Ponerse de acuerdo

| ERNESTO S. POMBO |

OPINIÓN

MIENTRAS medio país trata de averiguar a que se debió la indisposición de Ernesto de Hannover en la boda del sábado, vamos recobrando la normalidad. Zapatero y Rajoy han dedicado ayer un par de horas a recuperar el diálogo sobre asuntos considerados de Estado, que son los que deben de preocuparnos. De entre los distintos temas que han abordado destaca el nuevo modelo territorial, después de que los socialistas se mostrasen abiertos a avanzar en la situación actual. Este es, sin lugar a dudas, el gran reto del gobierno de Zapatero. El diseño de la España futura después de que todas las autonomías se sumaran entusiastas a la reforma ofertada. Aún siendo cordial, la reunión no arrojó un resultado positivo, como era previsible. Porque las diferentes formas de entender España, que socialistas y populares tienen, no hacen fácil el acuerdo.

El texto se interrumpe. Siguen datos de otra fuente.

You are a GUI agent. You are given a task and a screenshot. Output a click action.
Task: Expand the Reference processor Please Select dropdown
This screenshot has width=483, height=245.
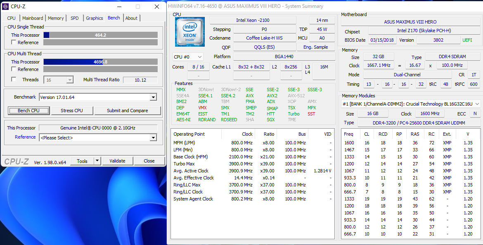coord(153,138)
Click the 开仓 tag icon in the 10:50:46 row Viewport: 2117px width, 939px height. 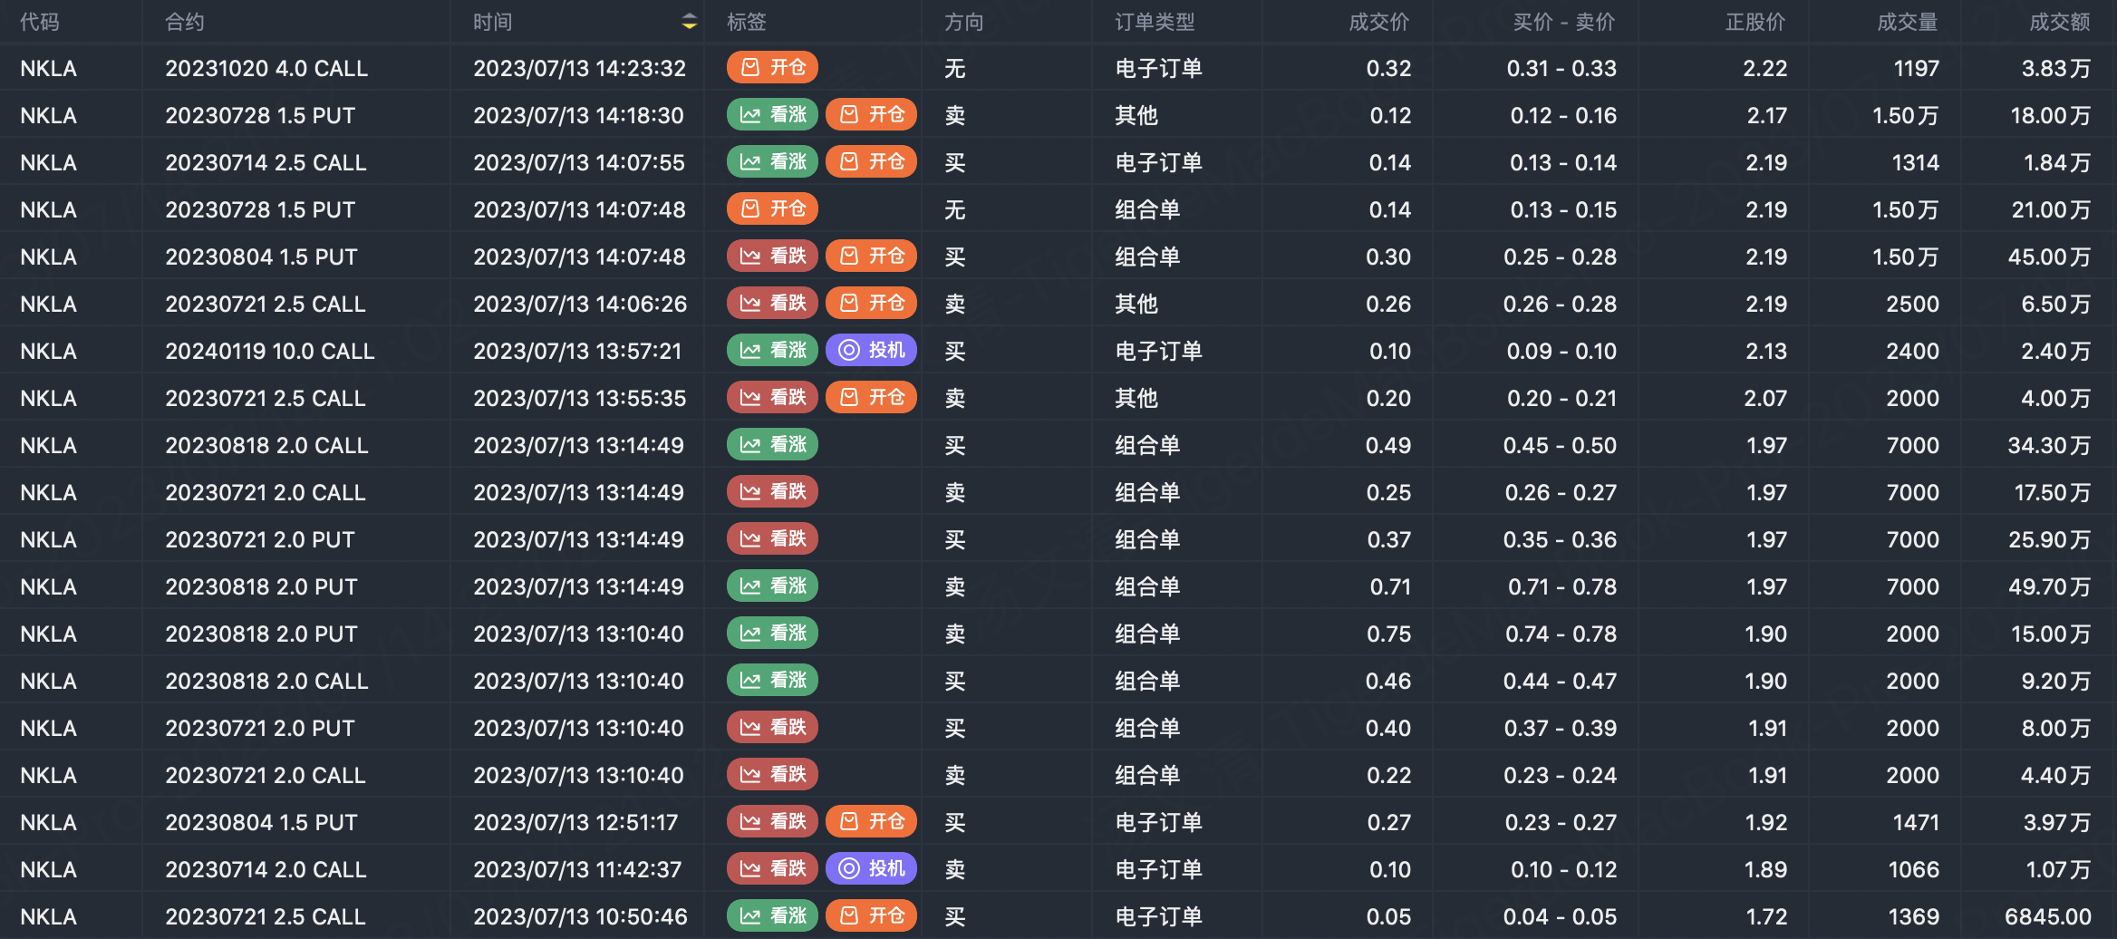click(x=849, y=916)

Pero es que además Rajoy, por mucho que Zapatero le haya dicho que serán los parlamentos autonómicos los que definan los cambios, insiste en que deben de establecerse los límites de la reforma de antemano. Pretende saber con antelación lo que los demás desconocemos, que es una forma muy esotérica de decir no. Vamos a vivir una legislatura que nada tendrá que ver, en cuanto a relaciones de Gobierno y oposición, con la que hemos cerrado. Pero eso no quiere decir que los acuerdos lleguen en cascada. De forma especial en un tema tan capital como éste. Ordenar el galimatías autonómico no resultará fácil, por muy importante que sea para todos. Porque no hay vocación de acuerdo. Ni una perspectiva global del país. Cada uno pretende una España diferente. La de Ibarretxe es una y la de Matas otra. La de Ibarra nada tiene que ver con la de Maragall. Y hasta la de Manuel Fraga difiere de la de Zaplana, Acebes y Rajoy. Por eso sería bueno que empezasen por ponerse ellos de acuerdo.